* [Records excerpted from a collection]:
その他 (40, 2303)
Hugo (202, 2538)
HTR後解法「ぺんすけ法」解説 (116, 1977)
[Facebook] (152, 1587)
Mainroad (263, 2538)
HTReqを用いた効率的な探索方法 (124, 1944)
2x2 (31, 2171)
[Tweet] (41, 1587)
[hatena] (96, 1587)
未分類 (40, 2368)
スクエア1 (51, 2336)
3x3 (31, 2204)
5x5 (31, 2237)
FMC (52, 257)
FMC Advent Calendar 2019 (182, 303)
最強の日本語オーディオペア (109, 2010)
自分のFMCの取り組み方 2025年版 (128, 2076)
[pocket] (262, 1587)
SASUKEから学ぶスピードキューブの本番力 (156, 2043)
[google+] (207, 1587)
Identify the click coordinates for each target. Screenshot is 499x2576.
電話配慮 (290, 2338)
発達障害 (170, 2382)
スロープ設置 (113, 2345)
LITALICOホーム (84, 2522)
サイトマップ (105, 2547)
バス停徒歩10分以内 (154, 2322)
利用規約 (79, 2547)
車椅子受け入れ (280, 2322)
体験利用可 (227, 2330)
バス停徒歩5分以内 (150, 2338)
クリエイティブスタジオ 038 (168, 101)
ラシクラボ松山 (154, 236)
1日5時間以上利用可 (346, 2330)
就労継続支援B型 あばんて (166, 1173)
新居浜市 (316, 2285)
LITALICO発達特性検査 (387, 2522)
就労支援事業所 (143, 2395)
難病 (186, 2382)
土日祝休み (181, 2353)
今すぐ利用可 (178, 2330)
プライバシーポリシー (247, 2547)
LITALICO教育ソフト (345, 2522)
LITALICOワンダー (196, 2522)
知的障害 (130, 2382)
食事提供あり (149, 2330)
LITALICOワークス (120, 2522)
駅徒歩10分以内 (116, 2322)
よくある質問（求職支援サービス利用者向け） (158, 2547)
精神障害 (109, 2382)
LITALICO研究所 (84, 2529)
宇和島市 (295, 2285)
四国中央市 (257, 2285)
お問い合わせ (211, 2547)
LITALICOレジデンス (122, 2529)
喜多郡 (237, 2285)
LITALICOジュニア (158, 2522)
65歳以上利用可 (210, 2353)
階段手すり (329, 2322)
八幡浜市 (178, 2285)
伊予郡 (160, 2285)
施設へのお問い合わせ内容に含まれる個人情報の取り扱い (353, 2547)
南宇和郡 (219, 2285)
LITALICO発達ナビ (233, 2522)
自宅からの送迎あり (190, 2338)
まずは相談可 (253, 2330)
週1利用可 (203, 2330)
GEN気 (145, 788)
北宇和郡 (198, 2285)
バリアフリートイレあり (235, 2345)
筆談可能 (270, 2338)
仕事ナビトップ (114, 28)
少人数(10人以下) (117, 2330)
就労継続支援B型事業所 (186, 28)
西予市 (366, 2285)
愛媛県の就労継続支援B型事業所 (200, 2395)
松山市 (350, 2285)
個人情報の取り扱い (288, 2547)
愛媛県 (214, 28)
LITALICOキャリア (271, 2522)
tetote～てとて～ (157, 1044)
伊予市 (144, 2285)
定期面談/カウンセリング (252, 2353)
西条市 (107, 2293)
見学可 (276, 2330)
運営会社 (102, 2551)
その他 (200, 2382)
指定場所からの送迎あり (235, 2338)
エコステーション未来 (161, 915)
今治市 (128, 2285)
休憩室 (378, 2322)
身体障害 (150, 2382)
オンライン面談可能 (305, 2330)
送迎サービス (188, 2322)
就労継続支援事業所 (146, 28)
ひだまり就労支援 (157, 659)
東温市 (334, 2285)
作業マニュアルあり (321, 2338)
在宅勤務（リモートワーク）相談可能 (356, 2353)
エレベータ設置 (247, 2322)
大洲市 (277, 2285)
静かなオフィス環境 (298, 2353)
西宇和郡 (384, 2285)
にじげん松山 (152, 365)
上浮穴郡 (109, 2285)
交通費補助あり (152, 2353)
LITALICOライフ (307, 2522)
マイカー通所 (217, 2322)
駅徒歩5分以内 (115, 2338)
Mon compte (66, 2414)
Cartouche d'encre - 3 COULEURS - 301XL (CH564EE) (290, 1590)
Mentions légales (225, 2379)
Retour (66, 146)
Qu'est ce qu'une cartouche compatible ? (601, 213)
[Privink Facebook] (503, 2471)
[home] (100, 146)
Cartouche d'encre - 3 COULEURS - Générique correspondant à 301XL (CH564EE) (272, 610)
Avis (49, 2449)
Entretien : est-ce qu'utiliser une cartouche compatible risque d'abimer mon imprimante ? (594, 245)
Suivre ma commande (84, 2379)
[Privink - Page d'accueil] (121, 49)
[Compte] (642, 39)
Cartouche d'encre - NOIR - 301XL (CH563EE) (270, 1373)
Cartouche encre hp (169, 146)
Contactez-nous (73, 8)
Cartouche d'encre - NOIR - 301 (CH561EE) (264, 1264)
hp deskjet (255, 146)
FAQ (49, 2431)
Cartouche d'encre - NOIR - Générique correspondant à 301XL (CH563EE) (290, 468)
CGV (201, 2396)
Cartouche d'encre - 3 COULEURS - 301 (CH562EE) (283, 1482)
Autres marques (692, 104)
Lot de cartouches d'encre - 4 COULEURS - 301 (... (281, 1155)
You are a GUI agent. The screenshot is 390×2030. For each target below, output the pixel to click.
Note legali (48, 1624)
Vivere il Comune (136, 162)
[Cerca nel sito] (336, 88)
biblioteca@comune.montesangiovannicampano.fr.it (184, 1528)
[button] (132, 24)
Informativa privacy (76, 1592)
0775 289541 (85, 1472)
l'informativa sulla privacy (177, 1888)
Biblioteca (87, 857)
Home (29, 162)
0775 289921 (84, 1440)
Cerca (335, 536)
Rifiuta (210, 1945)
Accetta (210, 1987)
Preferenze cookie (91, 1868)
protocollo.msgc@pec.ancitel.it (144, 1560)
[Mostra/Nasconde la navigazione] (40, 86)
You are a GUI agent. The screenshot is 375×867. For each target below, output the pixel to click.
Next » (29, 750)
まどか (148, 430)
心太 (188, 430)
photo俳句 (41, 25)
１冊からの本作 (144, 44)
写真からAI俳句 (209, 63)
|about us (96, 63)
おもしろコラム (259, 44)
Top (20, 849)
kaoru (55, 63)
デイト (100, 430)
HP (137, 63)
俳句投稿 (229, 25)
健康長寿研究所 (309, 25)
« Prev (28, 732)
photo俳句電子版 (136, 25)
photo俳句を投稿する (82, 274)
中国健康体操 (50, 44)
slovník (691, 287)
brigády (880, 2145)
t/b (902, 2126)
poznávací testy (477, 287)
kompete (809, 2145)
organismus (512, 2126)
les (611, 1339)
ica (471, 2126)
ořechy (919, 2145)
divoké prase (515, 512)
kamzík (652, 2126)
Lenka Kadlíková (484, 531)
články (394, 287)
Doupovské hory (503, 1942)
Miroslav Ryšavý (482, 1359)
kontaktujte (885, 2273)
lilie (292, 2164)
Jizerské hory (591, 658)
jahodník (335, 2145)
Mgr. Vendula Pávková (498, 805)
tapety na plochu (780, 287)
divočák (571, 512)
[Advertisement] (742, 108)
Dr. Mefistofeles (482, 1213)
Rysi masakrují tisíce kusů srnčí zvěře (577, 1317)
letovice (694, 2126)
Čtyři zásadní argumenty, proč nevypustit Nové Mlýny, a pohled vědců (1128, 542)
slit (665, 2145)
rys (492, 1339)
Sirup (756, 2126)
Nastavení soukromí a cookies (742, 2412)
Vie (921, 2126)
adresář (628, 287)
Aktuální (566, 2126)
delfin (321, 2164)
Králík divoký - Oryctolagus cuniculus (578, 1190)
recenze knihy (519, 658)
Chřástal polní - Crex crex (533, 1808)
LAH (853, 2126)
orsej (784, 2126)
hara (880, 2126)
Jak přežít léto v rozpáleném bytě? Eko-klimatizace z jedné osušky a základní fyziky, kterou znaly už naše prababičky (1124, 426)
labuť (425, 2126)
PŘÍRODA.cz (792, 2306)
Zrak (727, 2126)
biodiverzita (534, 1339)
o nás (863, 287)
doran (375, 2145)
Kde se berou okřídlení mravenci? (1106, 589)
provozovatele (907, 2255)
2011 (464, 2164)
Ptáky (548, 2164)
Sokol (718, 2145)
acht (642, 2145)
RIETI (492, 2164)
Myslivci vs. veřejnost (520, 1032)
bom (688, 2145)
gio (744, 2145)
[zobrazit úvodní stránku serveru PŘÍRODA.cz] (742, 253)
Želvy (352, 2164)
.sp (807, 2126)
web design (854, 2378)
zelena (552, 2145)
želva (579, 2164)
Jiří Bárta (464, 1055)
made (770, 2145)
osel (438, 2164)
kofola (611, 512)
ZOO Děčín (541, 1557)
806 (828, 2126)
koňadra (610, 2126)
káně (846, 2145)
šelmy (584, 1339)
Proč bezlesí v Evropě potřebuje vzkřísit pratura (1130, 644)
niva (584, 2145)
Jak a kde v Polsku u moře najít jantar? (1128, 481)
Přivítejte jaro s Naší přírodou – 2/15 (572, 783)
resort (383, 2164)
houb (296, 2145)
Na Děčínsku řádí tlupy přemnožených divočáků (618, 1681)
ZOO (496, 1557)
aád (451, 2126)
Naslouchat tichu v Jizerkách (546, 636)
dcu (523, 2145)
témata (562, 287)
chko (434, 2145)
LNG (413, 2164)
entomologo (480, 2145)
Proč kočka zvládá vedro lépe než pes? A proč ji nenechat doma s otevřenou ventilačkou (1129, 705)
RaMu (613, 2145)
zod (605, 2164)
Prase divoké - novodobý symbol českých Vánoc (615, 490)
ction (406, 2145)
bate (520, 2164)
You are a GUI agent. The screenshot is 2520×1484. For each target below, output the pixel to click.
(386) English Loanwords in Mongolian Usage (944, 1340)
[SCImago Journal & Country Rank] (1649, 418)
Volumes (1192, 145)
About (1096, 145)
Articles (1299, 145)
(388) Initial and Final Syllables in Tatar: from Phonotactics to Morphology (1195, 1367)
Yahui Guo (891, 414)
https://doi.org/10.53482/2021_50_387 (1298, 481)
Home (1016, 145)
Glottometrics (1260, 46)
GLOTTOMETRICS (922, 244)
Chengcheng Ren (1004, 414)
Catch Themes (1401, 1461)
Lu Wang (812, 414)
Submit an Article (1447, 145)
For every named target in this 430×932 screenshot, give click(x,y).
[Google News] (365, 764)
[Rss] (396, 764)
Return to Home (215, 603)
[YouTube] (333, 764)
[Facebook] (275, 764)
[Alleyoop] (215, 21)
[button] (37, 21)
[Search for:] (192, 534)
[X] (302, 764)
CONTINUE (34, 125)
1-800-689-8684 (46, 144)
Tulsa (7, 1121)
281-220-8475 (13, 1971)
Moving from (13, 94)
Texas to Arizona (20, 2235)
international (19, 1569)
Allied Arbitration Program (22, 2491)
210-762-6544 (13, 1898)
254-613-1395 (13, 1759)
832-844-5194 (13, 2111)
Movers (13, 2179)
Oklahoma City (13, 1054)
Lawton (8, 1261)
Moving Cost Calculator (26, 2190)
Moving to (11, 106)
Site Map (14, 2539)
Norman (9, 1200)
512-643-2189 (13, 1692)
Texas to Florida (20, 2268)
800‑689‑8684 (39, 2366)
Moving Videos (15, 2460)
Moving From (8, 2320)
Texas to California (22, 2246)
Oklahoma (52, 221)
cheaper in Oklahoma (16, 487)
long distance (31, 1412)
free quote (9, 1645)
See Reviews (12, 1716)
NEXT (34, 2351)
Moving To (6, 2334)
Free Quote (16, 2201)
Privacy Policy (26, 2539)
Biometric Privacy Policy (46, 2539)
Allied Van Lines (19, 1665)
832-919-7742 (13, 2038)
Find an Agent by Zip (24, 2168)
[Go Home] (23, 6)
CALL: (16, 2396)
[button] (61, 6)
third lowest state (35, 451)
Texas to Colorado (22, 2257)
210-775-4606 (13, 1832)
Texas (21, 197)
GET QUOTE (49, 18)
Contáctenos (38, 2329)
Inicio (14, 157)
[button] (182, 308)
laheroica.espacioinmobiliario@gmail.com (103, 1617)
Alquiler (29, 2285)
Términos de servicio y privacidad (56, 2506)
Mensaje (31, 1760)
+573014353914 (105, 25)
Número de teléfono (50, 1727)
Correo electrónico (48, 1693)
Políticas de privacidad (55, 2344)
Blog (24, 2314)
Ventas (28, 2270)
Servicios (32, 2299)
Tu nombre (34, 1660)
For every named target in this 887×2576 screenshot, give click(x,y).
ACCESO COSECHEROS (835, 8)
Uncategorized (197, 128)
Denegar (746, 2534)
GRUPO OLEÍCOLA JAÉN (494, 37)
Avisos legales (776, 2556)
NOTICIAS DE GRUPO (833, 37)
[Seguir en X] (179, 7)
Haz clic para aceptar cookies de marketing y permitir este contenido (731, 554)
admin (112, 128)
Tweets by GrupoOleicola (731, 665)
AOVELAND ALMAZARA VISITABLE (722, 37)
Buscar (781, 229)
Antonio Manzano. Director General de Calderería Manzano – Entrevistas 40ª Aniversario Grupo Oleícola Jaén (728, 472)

* [Your objective]: Above are the records. Print exactly, and only, the lines from the line with "エコステーション未来 (161, 915)" to the line with "Cartouche d'encre - NOIR - 301 (CH561EE)", both inclusive.

* [Finished exercise]:
エコステーション未来 (161, 915)
今治市 (128, 2285)
休憩室 (378, 2322)
身体障害 (150, 2382)
オンライン面談可能 (305, 2330)
送迎サービス (188, 2322)
就労継続支援事業所 (146, 28)
ひだまり就労支援 (157, 659)
東温市 (334, 2285)
作業マニュアルあり (321, 2338)
在宅勤務（リモートワーク）相談可能 (356, 2353)
エレベータ設置 (247, 2322)
大洲市 (277, 2285)
静かなオフィス環境 (298, 2353)
西宇和郡 (384, 2285)
にじげん松山 (152, 365)
上浮穴郡 (109, 2285)
交通費補助あり (152, 2353)
LITALICOライフ (307, 2522)
マイカー通所 (217, 2322)
駅徒歩5分以内 (115, 2338)
Mon compte (66, 2414)
Cartouche d'encre - 3 COULEURS - 301XL (CH564EE) (290, 1590)
Mentions légales (225, 2379)
Retour (66, 146)
Qu'est ce qu'une cartouche compatible ? (601, 213)
[Privink Facebook] (503, 2471)
[home] (100, 146)
Cartouche d'encre - 3 COULEURS - Générique correspondant à 301XL (CH564EE) (272, 610)
Avis (49, 2449)
Entretien : est-ce qu'utiliser une cartouche compatible risque d'abimer mon imprimante ? (594, 245)
Suivre ma commande (84, 2379)
[Privink - Page d'accueil] (121, 49)
[Compte] (642, 39)
Cartouche d'encre - NOIR - 301XL (CH563EE) (270, 1373)
Cartouche encre hp (169, 146)
Contactez-nous (73, 8)
Cartouche d'encre - NOIR - 301 (CH561EE) (264, 1264)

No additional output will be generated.